■ УСЛОВИЕ ЗАДАНИЯ ■
Продолжите текст о письме Джеральда лорду Джерси, начав сразу после его последнего предложения.

■ ДОКУМЕНТ ■
..............................

13 ноября 1972 года Джеральд направил резкое письмо лорду Джерси, президенту Фонда. «Я никогда не смогу смириться с этой оскорбительной, невероятной глупостью, — писал он. — Я считаю пустой тратой времени даже говорить об этом, но так как вы все же хотите узнать мою точку зре­ния, я вам ее изложу». И он изложил. Отдельные положения плана Дже­ральд называл «немыслимо оскорбительными», другие «заслуживающими только смеха», третьи «безвкусными», а некоторые даже «аморальными». Он писал: «Как ни странно это покажется членам Комитета, повседневная деятельность зоопарка интересует меня чрезвычайно. Они будут удивлены, узнав, что я создал этот зоопарк, потому что он чрезвычайно интересует меня. Не могу не поддаться искушению и не сказать, что я знаю о повсе­дневной жизни зоопарка куда больше, чем все члены Комитета, вместе взятые. Я никогда не соглашусь с отстранением меня от повседневной жизни зоопарка, чтобы высвободить время для выступлений по радио и теле­видению и работы над книгами. Не интересует меня только пустая трата времени на сбор средств для работы бесчисленных комитетов Фонда и Со­вета». Если они считают, что он готов уступить без боя — «после девяти лет непрерывного роста от скромной, незаметной организации до всемирно признанного зоопарка», — им следует подумать и о другом. «Если Комитет серьезно считает, что я готов использовать свой авторитет подобным обра­зом, — закончил Джеральд свое письмо, — то их коллективный разум еще слабее, чем я предполагал. Я заявляю совершенно ответственно, что не со­бираюсь принимать их предложения. Я не намерен смириться ни с одним из них. Если Совет Фонда обратится ко мне с подобными предложениями, я расценю это лишь как желание полностью отстранить меня от работы и буду вынужден просить об отставке».

..............................

■ ФРАГМЕНТЫ ДАННЫХ ■
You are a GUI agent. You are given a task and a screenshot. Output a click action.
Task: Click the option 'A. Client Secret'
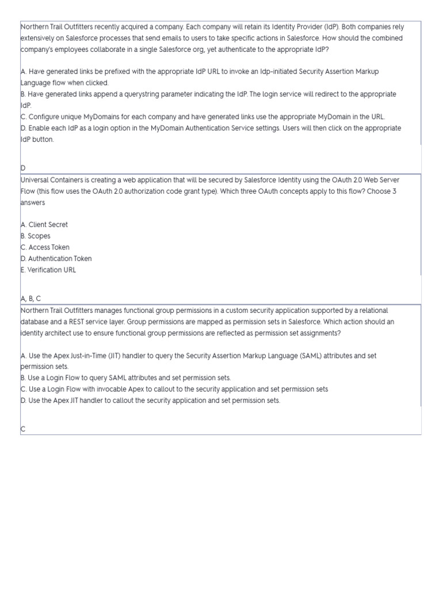(x=44, y=225)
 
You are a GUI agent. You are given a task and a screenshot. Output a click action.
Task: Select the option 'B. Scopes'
(x=35, y=236)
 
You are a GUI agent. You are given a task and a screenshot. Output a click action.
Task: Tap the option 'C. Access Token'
(x=45, y=247)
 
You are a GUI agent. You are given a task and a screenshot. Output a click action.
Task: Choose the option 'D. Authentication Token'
(x=56, y=259)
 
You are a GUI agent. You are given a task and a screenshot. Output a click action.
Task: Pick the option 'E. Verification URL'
(x=48, y=270)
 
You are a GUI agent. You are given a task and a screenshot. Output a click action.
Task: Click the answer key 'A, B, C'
(x=31, y=298)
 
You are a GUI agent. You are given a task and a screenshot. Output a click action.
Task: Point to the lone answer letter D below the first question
(x=23, y=168)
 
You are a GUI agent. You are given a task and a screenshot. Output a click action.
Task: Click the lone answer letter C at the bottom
(x=23, y=429)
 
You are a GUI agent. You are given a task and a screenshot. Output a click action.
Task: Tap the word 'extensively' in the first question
(x=37, y=38)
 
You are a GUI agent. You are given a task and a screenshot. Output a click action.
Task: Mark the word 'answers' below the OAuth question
(x=32, y=203)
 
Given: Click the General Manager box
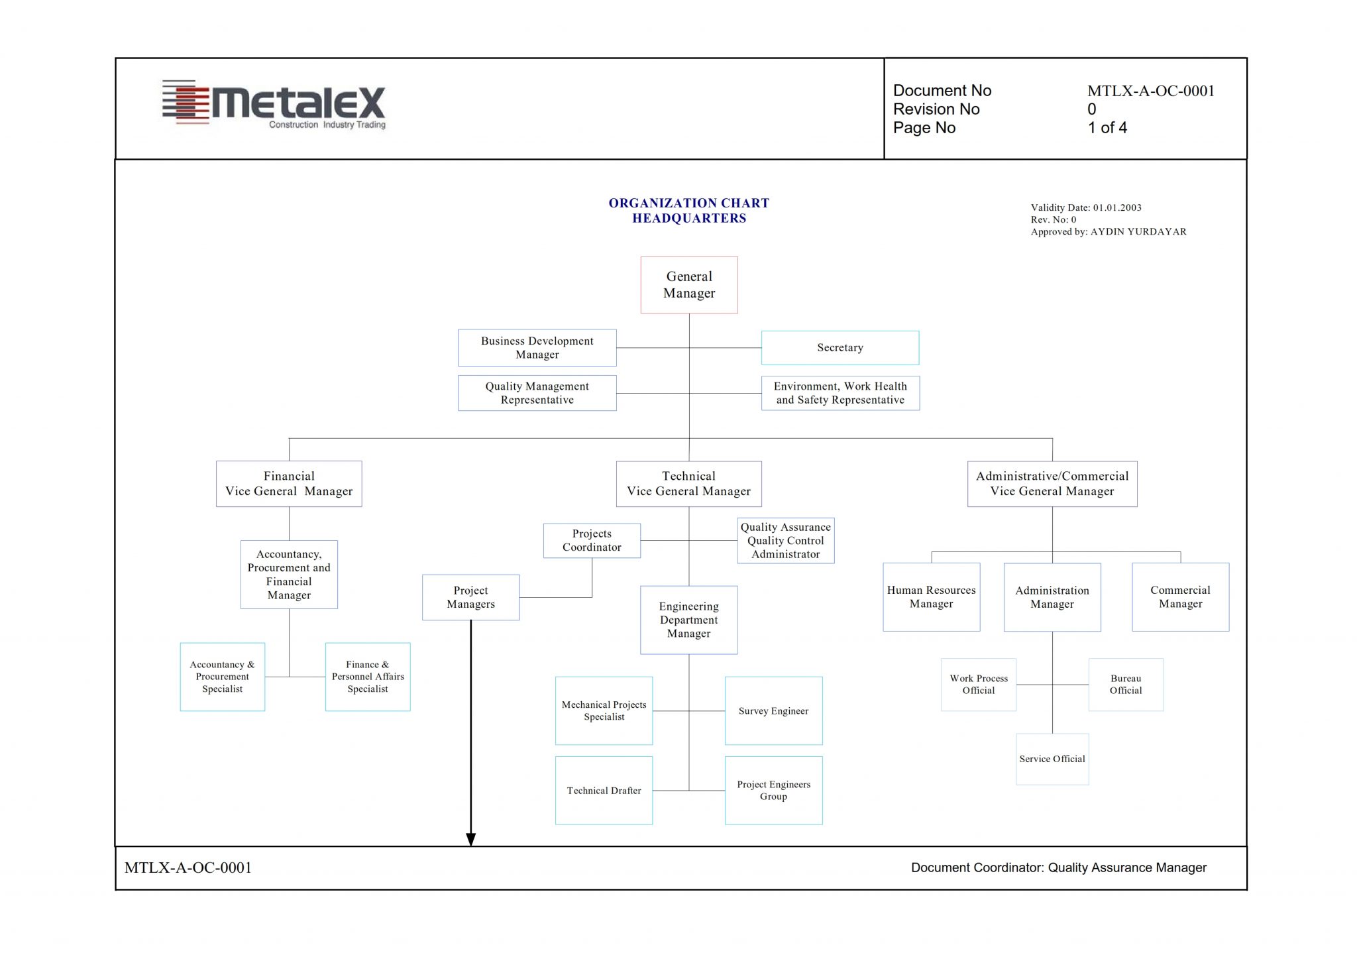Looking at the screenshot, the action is coord(689,285).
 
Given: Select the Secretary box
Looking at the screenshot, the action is coord(840,348).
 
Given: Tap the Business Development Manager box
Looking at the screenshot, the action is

..............................

■ ИТОГОВЫЙ ОТВЕТ ■
Реакция Джеральда внесла некую сумятицу в ряды его противников, но они быстро перегруппировали силы и продолжили наступление. Лорд Джерси извинился. 8 декабря в поместье Огр прошло заседание Совета. Джеральд бился как лев, пленных он не брал. Он боролся за свою мечту, за свое дитя, за смысл своей жизни. Он не выбирал выражений. Зал заседа­ний никогда не слышал подобных выражений, а членам Совета никогда не доводилось выслушивать такого в свой адрес.

Основным оружием Совета, по мнению его членов, было массовое увольнение, которое оставило бы Джеральда без поддержки и без возмож­ности продолжать деятельность. На частной встрече в доме лорда Джерси были заготовлены заявления об увольнении. Все члены Совета, кроме Брай­ана Парка, их подписали.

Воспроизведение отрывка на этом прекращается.